(Selección de Josep Valls).

Insatisfacción - Informe sobre la atención a la clientela de Vodafone

. miércoles, 3 de octubre de 2007

Por Martín R. Santos. Hace tan sólo una semana, el World Council for Corporate Governance (WCFCG) entregó en Londres el premio Golden Peacock Award a algunas empresas por sus memorias de sostenibilidad. Reconoció así "la transparencia, la consideración de los grupos de interés y la adecuación a los estándares internacionales en los que se basa el informe de sostenibilidad" de algunas compañías, entre las cuales se encontraba Vodafone.
Si bien tengo que aclarar que la misma no tiene actividad directa en Argentina ni en Sudamérica, es bien cierto que las campañas de comunicación nos llegan. Y entre tanta publicidad en la Fórmula 1 y tantas gacetillas de prensa, Vodafone ha logrado hasta tener una buena imagen incluso entre quienes, en apariencia, no estamos entre sus stakeholders.
Y espero que hayan notado que eso ocurre sólo en apariencia, pues ese es en definitiva el objeto de esta entrada: contarles que a través de una empresa proveedora de Vodafone (que sí tiene actividades en Argentina), muchas personas trabajan como telemarketers prestando el servicio de atención telefónica a clientela de esta multinacional en España, quienes -por supuesto- no saben con quién están hablando cuando llaman solicitando ayuda.
El tema es que esas personas son ni más ni menos que referentes de los programas de satisfacción de la clientela de Vodafone. Y no importa si deben estar o no (¿o sí importa?) entre los grupos de interés de la empresa. Importa que no están para nada felices con su empleo. Se someten a la incomodidad del horario, a un ambiente laboral de maltrato, al estresante y omnipresente control y al abandono por parte de la empresa que les paga el salario, que es de ochocientos pesos o poco más de doscientos euros, por mes.

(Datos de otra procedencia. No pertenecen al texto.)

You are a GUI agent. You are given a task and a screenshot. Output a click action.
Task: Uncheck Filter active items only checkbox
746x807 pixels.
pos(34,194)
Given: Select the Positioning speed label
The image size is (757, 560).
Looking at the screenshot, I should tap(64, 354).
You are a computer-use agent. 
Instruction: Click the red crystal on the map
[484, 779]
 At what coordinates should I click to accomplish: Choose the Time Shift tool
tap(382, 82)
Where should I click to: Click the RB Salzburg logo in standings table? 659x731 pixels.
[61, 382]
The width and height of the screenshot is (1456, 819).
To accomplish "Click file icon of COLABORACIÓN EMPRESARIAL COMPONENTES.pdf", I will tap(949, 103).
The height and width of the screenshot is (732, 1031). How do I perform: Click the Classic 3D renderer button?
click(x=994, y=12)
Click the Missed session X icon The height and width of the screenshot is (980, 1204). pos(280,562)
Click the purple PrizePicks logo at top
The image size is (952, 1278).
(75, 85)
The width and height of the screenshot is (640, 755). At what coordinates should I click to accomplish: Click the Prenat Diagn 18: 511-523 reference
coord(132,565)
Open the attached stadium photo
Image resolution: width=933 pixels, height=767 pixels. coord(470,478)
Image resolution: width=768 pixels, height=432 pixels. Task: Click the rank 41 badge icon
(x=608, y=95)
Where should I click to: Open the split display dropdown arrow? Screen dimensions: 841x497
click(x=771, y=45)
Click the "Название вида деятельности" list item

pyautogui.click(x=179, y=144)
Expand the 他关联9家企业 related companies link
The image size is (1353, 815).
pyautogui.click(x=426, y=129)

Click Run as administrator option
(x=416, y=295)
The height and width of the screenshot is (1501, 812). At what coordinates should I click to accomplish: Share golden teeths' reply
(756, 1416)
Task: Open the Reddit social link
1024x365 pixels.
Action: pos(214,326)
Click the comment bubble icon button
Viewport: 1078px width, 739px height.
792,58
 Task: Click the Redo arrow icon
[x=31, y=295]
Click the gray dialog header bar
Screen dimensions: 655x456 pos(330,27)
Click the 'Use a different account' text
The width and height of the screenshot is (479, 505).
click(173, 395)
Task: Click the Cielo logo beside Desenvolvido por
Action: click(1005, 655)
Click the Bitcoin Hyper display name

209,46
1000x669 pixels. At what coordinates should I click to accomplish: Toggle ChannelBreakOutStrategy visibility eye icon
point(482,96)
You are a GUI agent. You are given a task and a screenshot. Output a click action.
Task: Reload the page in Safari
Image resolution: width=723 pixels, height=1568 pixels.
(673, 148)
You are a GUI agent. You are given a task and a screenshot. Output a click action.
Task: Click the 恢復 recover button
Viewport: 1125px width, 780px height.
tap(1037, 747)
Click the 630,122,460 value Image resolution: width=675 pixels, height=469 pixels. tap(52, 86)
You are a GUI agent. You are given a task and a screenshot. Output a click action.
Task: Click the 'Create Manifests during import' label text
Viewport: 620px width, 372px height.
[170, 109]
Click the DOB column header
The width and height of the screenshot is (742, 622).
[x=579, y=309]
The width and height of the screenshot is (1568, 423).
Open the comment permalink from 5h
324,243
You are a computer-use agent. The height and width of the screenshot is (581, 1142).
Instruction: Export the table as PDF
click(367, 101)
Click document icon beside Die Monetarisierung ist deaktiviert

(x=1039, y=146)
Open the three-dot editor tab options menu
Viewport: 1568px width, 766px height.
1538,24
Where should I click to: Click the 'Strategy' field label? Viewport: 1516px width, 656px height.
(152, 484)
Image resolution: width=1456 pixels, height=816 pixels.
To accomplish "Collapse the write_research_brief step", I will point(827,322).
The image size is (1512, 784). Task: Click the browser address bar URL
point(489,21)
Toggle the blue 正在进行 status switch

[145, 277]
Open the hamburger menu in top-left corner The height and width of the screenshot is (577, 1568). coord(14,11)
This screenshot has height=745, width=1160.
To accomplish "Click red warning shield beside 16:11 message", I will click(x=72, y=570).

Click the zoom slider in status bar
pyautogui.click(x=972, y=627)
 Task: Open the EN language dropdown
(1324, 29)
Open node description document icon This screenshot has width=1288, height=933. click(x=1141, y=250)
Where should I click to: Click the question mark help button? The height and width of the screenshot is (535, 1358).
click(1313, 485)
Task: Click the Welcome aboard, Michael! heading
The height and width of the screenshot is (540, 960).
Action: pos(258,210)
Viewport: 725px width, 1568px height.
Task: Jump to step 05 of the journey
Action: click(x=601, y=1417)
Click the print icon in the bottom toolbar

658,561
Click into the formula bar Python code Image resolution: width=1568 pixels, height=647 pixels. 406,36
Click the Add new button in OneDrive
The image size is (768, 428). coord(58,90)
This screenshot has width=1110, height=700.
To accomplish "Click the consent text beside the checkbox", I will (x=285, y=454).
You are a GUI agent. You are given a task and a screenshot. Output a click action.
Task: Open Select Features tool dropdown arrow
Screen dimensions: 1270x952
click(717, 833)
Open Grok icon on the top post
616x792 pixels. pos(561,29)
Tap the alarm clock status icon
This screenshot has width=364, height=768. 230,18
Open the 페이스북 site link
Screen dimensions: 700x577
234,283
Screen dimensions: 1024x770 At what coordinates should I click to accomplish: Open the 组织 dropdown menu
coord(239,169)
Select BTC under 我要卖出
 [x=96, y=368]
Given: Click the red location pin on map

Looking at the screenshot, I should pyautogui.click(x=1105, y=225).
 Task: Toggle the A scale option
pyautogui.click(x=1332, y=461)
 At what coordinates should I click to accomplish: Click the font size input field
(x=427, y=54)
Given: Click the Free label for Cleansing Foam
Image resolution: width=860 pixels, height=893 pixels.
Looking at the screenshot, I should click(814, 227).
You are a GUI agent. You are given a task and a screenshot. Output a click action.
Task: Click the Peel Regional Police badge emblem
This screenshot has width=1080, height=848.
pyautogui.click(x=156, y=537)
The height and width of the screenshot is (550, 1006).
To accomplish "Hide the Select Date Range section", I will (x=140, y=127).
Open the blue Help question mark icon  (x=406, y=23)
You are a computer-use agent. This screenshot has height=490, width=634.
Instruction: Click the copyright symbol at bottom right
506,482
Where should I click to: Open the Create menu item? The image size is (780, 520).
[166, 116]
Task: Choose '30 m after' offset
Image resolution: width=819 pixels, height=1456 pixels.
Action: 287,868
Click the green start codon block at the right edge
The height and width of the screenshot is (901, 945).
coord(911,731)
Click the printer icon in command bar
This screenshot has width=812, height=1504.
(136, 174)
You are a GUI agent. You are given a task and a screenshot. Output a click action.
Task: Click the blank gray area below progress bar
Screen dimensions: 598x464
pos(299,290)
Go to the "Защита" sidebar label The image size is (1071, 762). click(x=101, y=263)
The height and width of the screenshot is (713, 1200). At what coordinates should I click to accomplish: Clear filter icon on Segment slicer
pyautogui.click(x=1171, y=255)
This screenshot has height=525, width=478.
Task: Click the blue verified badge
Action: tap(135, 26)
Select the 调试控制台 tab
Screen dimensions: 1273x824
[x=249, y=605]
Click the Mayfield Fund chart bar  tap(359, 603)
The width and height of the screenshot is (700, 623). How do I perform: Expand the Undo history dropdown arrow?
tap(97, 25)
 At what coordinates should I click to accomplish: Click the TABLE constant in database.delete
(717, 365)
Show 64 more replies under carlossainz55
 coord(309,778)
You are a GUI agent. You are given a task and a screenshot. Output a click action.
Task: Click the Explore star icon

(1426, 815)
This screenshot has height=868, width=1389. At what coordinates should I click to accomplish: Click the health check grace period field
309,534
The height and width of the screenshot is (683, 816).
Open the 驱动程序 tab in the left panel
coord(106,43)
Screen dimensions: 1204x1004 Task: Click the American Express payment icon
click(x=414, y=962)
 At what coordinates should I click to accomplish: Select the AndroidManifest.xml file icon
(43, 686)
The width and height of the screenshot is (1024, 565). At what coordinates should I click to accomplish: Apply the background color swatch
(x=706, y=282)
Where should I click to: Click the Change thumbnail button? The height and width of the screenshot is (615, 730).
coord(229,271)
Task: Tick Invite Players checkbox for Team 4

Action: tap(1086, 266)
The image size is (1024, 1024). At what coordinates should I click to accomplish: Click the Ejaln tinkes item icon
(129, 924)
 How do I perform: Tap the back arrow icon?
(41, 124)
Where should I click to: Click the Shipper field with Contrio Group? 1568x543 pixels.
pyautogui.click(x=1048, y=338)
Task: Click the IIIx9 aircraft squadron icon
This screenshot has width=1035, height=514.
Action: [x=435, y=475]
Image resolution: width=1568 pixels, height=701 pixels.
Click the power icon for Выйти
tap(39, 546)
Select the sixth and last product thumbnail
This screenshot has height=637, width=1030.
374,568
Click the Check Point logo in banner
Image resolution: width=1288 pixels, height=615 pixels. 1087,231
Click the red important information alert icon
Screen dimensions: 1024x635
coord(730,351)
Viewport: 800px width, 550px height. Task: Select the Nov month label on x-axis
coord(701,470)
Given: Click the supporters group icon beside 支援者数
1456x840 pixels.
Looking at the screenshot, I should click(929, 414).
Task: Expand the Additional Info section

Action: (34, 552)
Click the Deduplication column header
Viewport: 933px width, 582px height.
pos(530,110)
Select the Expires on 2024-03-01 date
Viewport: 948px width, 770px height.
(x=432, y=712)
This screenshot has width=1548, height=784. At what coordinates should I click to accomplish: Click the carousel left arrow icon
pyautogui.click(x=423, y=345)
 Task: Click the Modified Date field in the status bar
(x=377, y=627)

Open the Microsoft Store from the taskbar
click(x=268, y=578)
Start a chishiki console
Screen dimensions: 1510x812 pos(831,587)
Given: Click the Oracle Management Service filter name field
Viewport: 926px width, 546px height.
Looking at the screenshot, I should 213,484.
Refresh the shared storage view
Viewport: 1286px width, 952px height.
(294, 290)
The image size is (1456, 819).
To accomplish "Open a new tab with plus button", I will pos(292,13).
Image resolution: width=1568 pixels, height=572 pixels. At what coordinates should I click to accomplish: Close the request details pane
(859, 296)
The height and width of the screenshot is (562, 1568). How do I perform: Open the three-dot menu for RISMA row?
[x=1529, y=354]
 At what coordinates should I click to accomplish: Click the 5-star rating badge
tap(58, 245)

Quienes quieran saber cómo es trabajar un mes en Buenos Aires atendiendo las consultas de la clientela de Vodafone, pueden leer el blog (http://telemarketer.rollingstonela.com) del periodista argentino Alejandro Seselovsky, quien se infiltró en este empleo durante todo el mes de mayo y cuenta, de manera muy ingeniosa, por cierto, las penurias diarias de sus responsabilidades al mando del headset.
A él le pregunté qué era lo peor de atender el teléfono en representación de Vodafone. Me respondió que creía que lo peor pasaba por "el maltrato del sistema de control, sin dudas: el software que te controla cada segundo de cada cosa que hacés. Luego, el abandono de la empresa hacia su personal".
También pueden ingresar al sitio www.teleperforados.com.ar, donde un grupo de gente empleada en estas empresas, autoconvocado por el reclamo, presiona para terminar con algunas situaciones (por ejemplo, no quieren que haya más intoxicaciones por aspiración del pegamento con el que colocan las alfombras de la oficina en horario laboral).
En fin. No es mi objetivo despreciar la actividad vinculada al área de RSE de Vodafone. Bienvenida sea ésta. Bienvenidos sean los desarrollos en pos de la integración de las personas con capacidades diferentes y los vínculos con la comunidad en la que interactúa. Etcétera.
Simplemente quiero dejar en claro que Vodafone tiene cosas por mejorar. Tiene cosas por incluir en sus reportes, aún siendo recibiendo premios por la "consideración a los grupos de interés".

Aquí estamos para ayudarles, aunque más no sea, haciéndoselo notar.